Шехэб, юго-восточный ветер, дует из Аравийской пустыни. Огненные тучи песка, взметаемые вихрем до неба, падают косо и шумно, как град. Солнце багровеет, чернеет, как уголь. В полдень надо зажигать огни. В черном, душном, как бы подземном, мраке люди и животные задыхаются, растенья погибают. Вихрь длится не более часа; если бы продлился, все сгорело бы, как в огне пожара.

В огненном мраке Шехэба Дио лежала на ложе, как мертвая. Буря выла за стеною так, что весь дом сотрясался, точно рушился. Кто-то, казалось, стучал кулаками и бросал пригоршнями песка в запертые ставни окон. Пламя лампады колебалось от ветра, проникавшего сквозь стены.

Вдруг дверь отворилась, кто-то вошел.

— Зенра, ты? — окликнула Дио.

Вошедший не ответил. Приблизился к ложу. Дио узнала Таммузадада и не испугалась, не удивилась, как будто ждала его. Он наклонился к ней, усмехнулся: нет, не Таму, — Мерира. Пристальней вгляделась — опять Таму, и опять Мерира; то один, то другой; перемежались, переливались, как два цвета на двуличневой ткани. Ниже наклонился, заглянул ей в глаза, как будто спросил. Знала, что если бы только глазами ответила «нет», он ушел бы; но молча закрыла глаза. Он лег рядом с нею и обнял ее. Она лежала как мертвая.

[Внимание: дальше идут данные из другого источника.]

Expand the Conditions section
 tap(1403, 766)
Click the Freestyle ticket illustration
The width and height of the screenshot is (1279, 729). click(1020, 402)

Когда он ушел, подумала: «Сейчас пойду удавлюсь!» Но все лежала как мертвая. Может быть, уснула, а когда проснулась, Шехэб затих, прояснело и огни лампад побледнели. Вошла Зенра, и Дио поняла, что это был бред.

После Шехэба наступили свежие дни. Сладкое дыханье северного ветра веяло под кущами вечнозеленых пальм и кедров, благоухавших, как фимиамные кадильницы. Только изредка доносился оттуда, где был Шэол, смрад как бы тлеющей падали, и Дио тогда вспоминала свой бред в Шехэбе. Это была последняя вспышка болезни. Рана зажила так, что от нее остался только бледно-розовый, на смуглой коже, рубец над левым сосцом, и Дио была уже здорова.

Царь однажды подарил ей великолепный свиток папируса, золотистого, как старая слоновая кость, углаженного кабаньим зубом до совершенной гладкости, тонкого, крепкого, нетленного.

Папирус был дорог и употреблялся только для самых важных записей; все же прочее писалось на глиняных или деревянных дощечках, плоских, белых камнях или даже на черепках глиняной битой посуды.

Дио долго искала и не могла найти, какого писанья достоин этот драгоценный свиток; наконец, нашла.

Все ученье царя было устно: он сам никогда ничего не записывал и другим не позволял это делать.

«Пропадет, сотрется все, как след ноги на песке», — часто думала Дио с горестью, и вот решила: «Запишу на свитке ученье царя; воли его не нарушу: свитка никто из живых не увидит; но кончу писать — зарою в землю: может быть, выроют и прочтут люди грядущих веков».

Так и сделала.

Тайно ото всех, по ночам, сидя на полу, перед низким поставцом с наклонной дощечкой для папируса выводила на нем остро отточенным концом тростника тесные столбцы иероглифных письмен, сокращенных в беглую скоропись, и каждый столбец покрывала кедровым лаком, делавшим письмо неизгладимым.

Слово премудрости царя Ахенатона Уаэнра Неферхеперура — Радости-Солнца, Сына-Солнца-Единого, Естества-Солнца-Прекрасного, слышала и записала Дио, дочь Аридоэля, Кефтиянка, жрица Великой Матери.

Царь говорит:

«Атон, лик божий, круг солнца, — образ видимый невидимого Бога. Людям открыть Сокровенного, — в этом всё».

«Дед мой, царевич Тутмоз, охотясь однажды в пустыне Пирамид, устал, лег и уснул у подножья великого Сфинкса, засыпанного песками в те дни. Сфинкс явился ему во сне и сказал: "Я — отец твой, Атон; я дам тебе царство, если отроешь меня из песков". Так он и сделал; так и я делаю: отрываю Бога живого из мертвых песков — мертвых сердец».

Царь говорит:

«Три естества в Боге: Зэтут — Лучи, Неферу — Красота, Мерита — Любовь; Круг Солнца, Свет и Тепло; Отец, Сын и Мать».

«Знак Атона, круг солнца с тремя простертыми вниз лучами-руками, понятен всем людям, и мудрецам, и детям».

«Все ложные боги да истребятся Единым Истинным; да вспомнят Его и обратятся к Нему все концы земли и да поклонятся Ему все народы».

«Не умащения мертвых, не бальзам, не соль, не смола, не селитра — лекарство от смерти, а милость, любовь. Милуйте друг друга, люди, милуйте друг друга, и смерти не увидите вовек!»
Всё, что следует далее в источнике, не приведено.